Gastritis is the inflammation of the stomach lining. This condition is prevalent among approximately 20% of the adult population. Gastritis may have symptoms such as acid reflux, stomach pain, belching, nausea, vomiting, abdominal bleeding, feeling full, and blood in vomit or stool. There are different types including atrophic and non-atrophic gastritis. The primary identifying factor would be redness and swelling of the stomach epithelium. However, as in the atrophic-type of gastritis, there may also be thinning of the stomach epithelium, whiteness, and dysplasia of the cells. Another commonly associated factor is H-Pylori infection.

Instead of limiting gastritis to a syndrome, Chinese medicine views the disease as a manifestation of the pathodynamics of the Stomach organ. Chinese Medicine practice views the Stomach as the first organ to receive food, which is important as nutrition supports the entire body and spirit’s functions. Thus, it is to a degree a determiner of life and death. The Stomach can be afflicted by several disease factors, such as Climatic factors (cold, heat, dampness, dryness, summerheat), food “evils” (spicy food, sugary sweets, overly sour, strong bitters, etc..), and emotional “evils” (grief, anger, worry, fear, joy). Additionally, separate from external factors that affect the Stomach, there are factors endogenous to the organ itself. For example, there is relative sufficiency of Qi, Blood, and Physiological Heat (Yang) and Moisture (Yin and bodily fluids). There are also factors that affect the dynamic of its mechanical movement, which is referred to as the Qi Transformation (气化).

Here are some examples:

  • Heat of the Stomach will cause hypersecretion of HCL acid
  • Cold of the Stomach may prevent stomach contents from descending into intestines
  • Worry places the body into Sympathetic-mode and away from Parasympathetic-mode, reducing digestive efficiency.
  • Stomach Qi Deficiency leads to weak churning of stomach contents, which result in retained HCL acid in the gut.
  • Stomach phlegm means the mucosa secretes excessively, which can cause slow movement of stomach contents and cause gastric discomfort.

As one can see, there are ways to juxtapose between Chinese medical and conventional medical diagnoses. However, this is only to a degree.

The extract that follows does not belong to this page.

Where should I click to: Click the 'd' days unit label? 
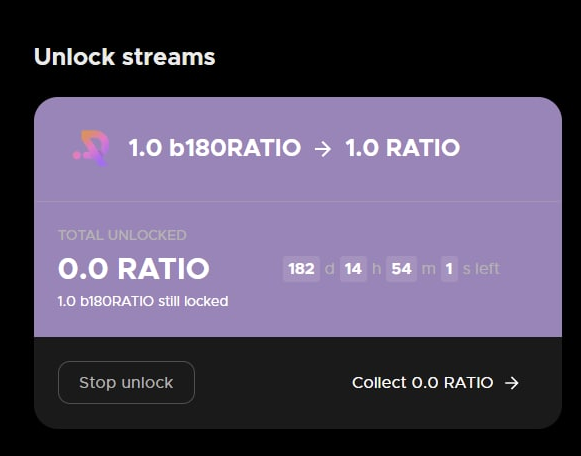pos(329,269)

Because gastritis is considered part of internal medicine, in regards to treatment, acupuncture, moxabustion, and herbal medicine are administered. Acupuncture involves inserting thin needles at various points on the body to regulate the body’s autonomic nervous system (responsible for digestion). Various medicinals are prescribed, often in formulated prescriptions, according to the patient’s Chinese medical diagnosis. For example, warming herbs like Dried ginger and Atractlyodes may be prescribed for Stomach Cold. Additionally, the acupuncturist may apply warmth from moxabustion to various points on the body. For Stomach Heat, cold herbs like Coptis root may be prescribed.